Shetland Sheepdog

Shetland Sheepdog

The Shetland Sheepdog, or Sheltie, hails from the Shetland Islands of Scotland near the Arctic Circle. It was bred as a sheep herding dog and still retains these qualities today. The harsh conditions of the Shetland Islands, with sparse vegetation, favored smaller sheep and smaller dogs to herd them. It is believed that Shelties are close cousins to the larger Collie, but they remain a distinct breed. 

Shelties are about 13-16 inches tall and weigh about 15-25 pounds with a life expectancy of 12-14 years. The Shetland Islands are fairly cold and wet most of the year with a yearly mean temperature of 46° F, so Shelties are adapted to this kind of weather with a very thick double coat of long hair. They can be several different colors or combinations of colors including black, tan, white, sable, blue merle, and sable merle. 

Pros of the Shetland Sheepdog

Shelties are very affectionate with family members and other people they know well and may follow you around everywhere you go. They have a good deal of patience and tolerance with children but should still be supervised around young children. Shelties are fairly friendly around other dogs if given proper introductions. They have a high playfulness level and will continue to want to play tug-of-war well past their puppy years. While they are friendly around people they know they will alert you when strangers are around. Remember they were bred to protect sheep, so they are wary around unknown people and animals. Shelties can be pretty adaptable to changes in their daily schedule, the weather, and living conditions. As herding dogs, they are extremely trainable and can be considered working dogs. Shelties have been known to try to herd just about anything including birds, squirrels, and children. 

Shelties can be used as medical alert dogs, service dogs, and therapy dogs because they are highly trainable. This also lends them to excel at dog sports, especially agility and they rank among the top canine competitors in the world. Shelties are highly intelligent and respond well if you are patient and make training time fun.

Shetland Sheepdogs produce very little drool and don’t tend to snore. They are generally healthy dogs but can be prone to hip dysplasia, eye diseases, and dermatomyositis (Sheltie skin syndrome). All full-breed dogs have inherent diseases they are suspectable to, and responsible breeders will screen for these, but it is something to know about. Regular vet visits are a must and a hip and ophthalmologist evaluation should be considered. 
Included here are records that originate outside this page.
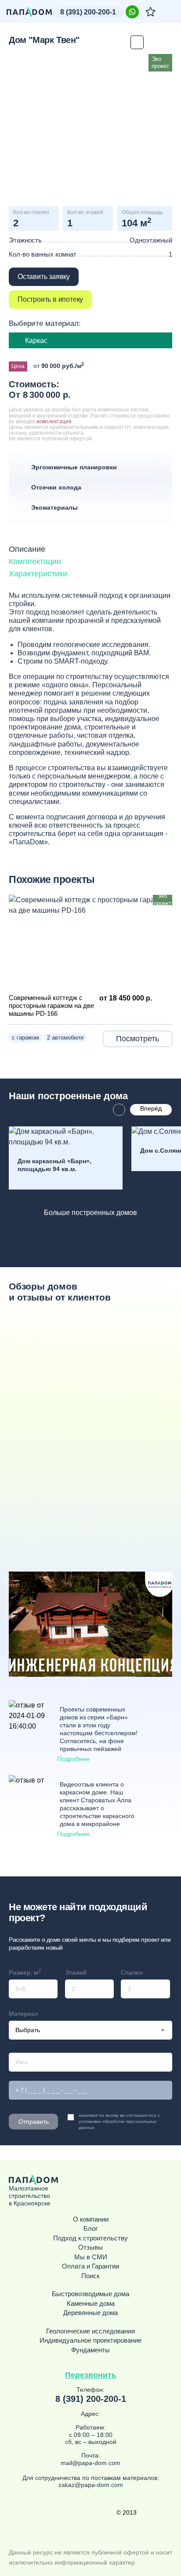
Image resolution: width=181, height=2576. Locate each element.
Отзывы (90, 2247)
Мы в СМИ (90, 2257)
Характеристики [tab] (38, 574)
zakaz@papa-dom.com (90, 2484)
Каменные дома (91, 2303)
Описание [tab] (27, 549)
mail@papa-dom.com (90, 2462)
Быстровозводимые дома (90, 2293)
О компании (91, 2219)
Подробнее (73, 1758)
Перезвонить (90, 2375)
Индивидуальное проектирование (90, 2340)
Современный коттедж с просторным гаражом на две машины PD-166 (51, 1005)
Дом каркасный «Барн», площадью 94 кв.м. (54, 1165)
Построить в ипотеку (50, 299)
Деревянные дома (90, 2312)
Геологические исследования (90, 2331)
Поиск (90, 2275)
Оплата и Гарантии (90, 2266)
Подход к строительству (90, 2238)
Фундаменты (90, 2350)
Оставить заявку (44, 276)
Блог (90, 2228)
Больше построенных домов (90, 1212)
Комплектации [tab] (35, 561)
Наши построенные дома (68, 1095)
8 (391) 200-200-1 (88, 12)
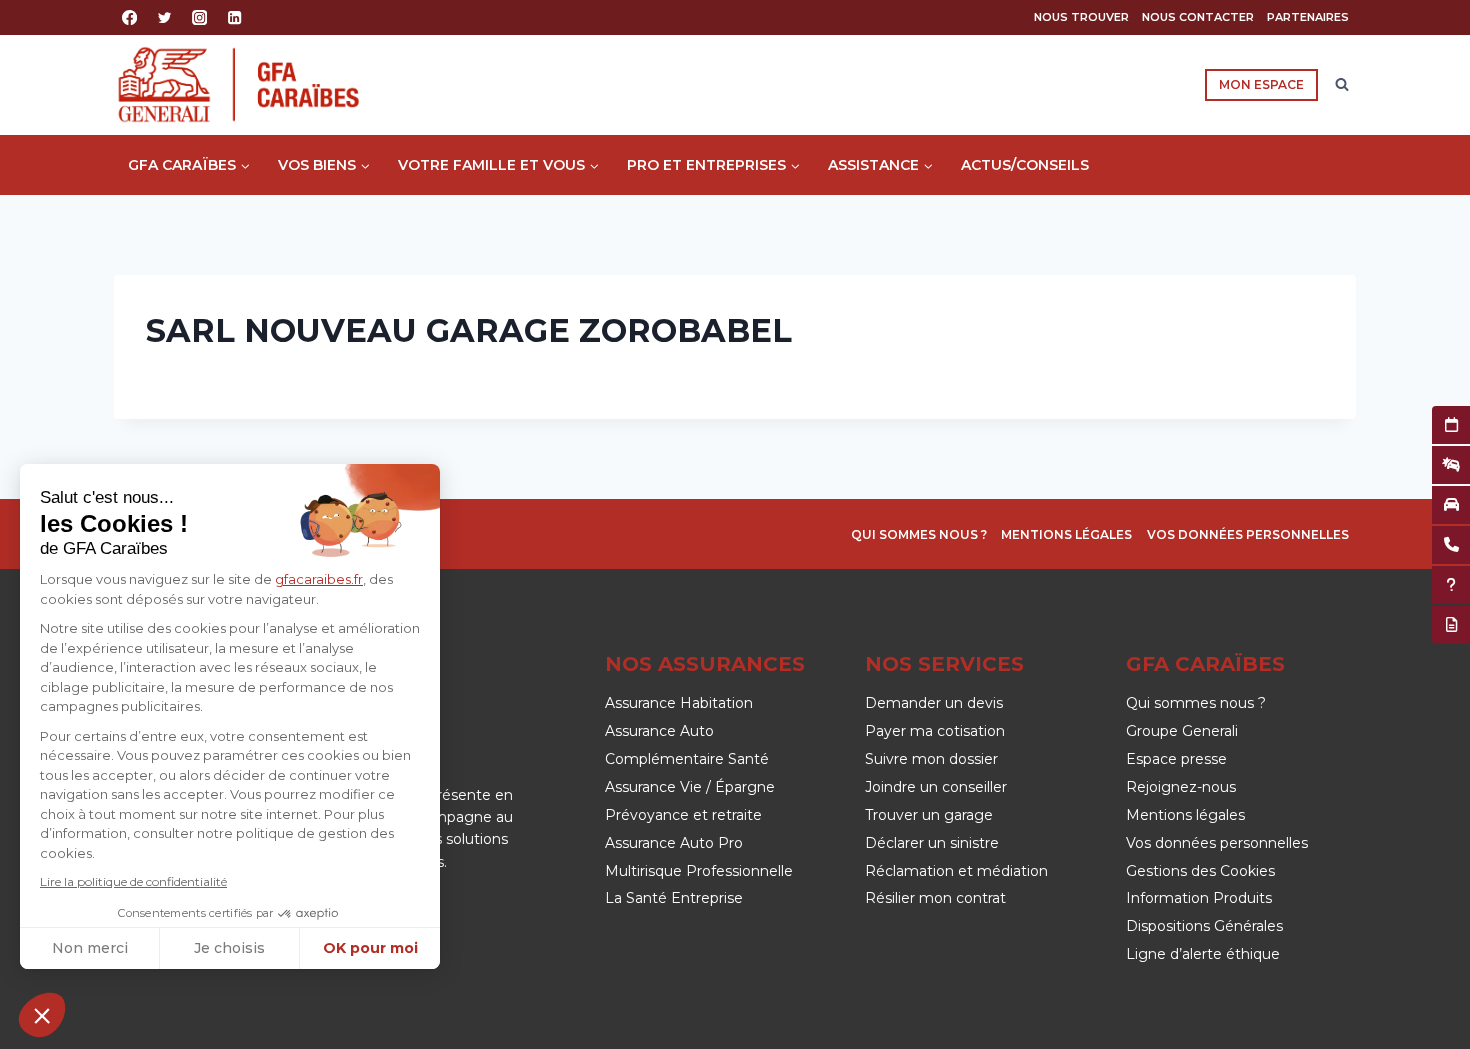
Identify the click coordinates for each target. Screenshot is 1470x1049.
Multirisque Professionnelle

Cons of the Shetland Sheepdog

The Shetland Sheepdog is a herding dog and they have been bred to be barkers to scare off threats and alert their owners to trouble. They can be trained to bark less but the trait is inherent in the breed. This could be a problem if you live in an apartment or other close quarters as they will likely make a lot of noise and could lead to complaints from neighbors. 

Shelties have to be well brushed at least twice a week to remove mats behind their ears, their elbows, and in the pants area. They have a lot of hair to groom and the double coat may require a special brush to care for properly. Even with regular brushing there is still going to be a lot of hair cleanup to do around the house. It is not recommended to shave Shelties as their coat protects them from sunburn and regulates their temperature. Shelties are also from a very cold climate and might not do well in hot weather. 

Shelties used to be working dogs so they have a great deal of energy and mental stimulation needs. They are not content to just lay around and might not do well if you are gone for long periods during the day. Shelties need companionship so they might do better if someone is with them all day. They need regular exercise, at least 20-40 minutes a day, so if you are not able or willing to get them outside regularly then they may not be the right dog for you. A fenced-in yard is a must for this breed as they are bred to chase things that move including cars and pedestrians. They will also need to be leashed while out for the same reasons. 

Shetland Sheepdog: Conclusion

Shelties are beautiful dogs that come in a variety of colors with a lot of hair to contend with. They are going to do well in cooler climates with near-constant human companionship and lots of opportunities to exercise. Shelties tend to bark a lot so an apartment would not be ideal. They need a fenced yard and a leash for walks. They can do well with children if they are properly trained and tend to be healthy dogs.